* _Entries_:
⟨

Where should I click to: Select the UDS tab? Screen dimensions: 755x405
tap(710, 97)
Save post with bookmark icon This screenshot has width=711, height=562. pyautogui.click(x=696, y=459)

⟩
⟨

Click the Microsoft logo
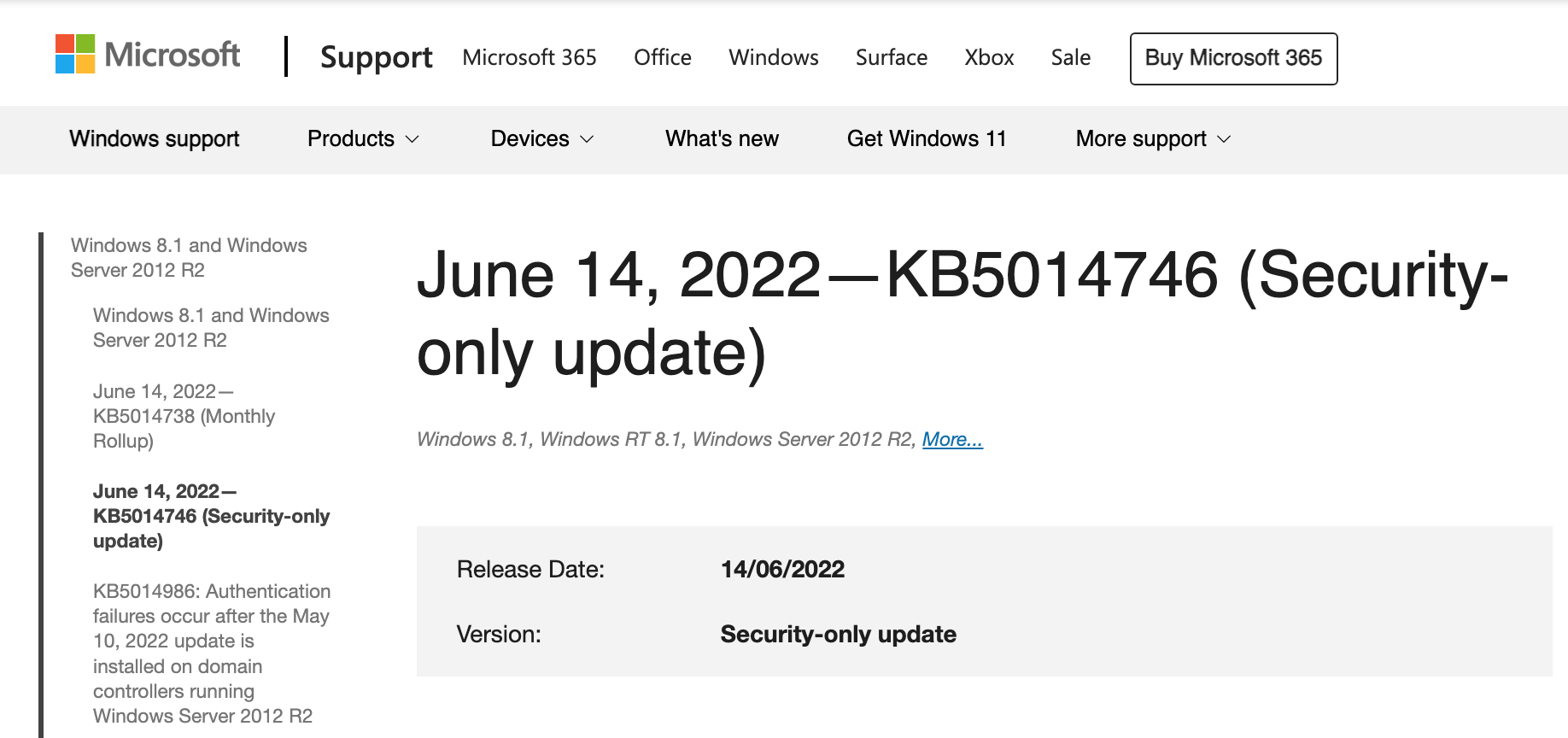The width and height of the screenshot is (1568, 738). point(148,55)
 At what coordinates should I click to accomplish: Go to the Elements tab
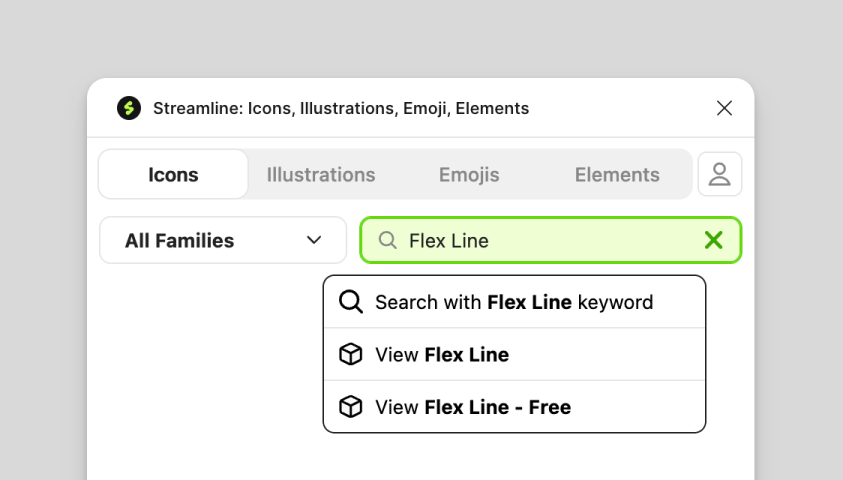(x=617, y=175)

⟩

* _Your instructions_: Copy out the part of the records that opens with the line containing "At what coordinates" and closes with the line containing "(x=617, y=175)", leaving the pictures out.

* _Task answer_:
 At what coordinates should I click to accomplish: Go to the Elements tab
(x=617, y=175)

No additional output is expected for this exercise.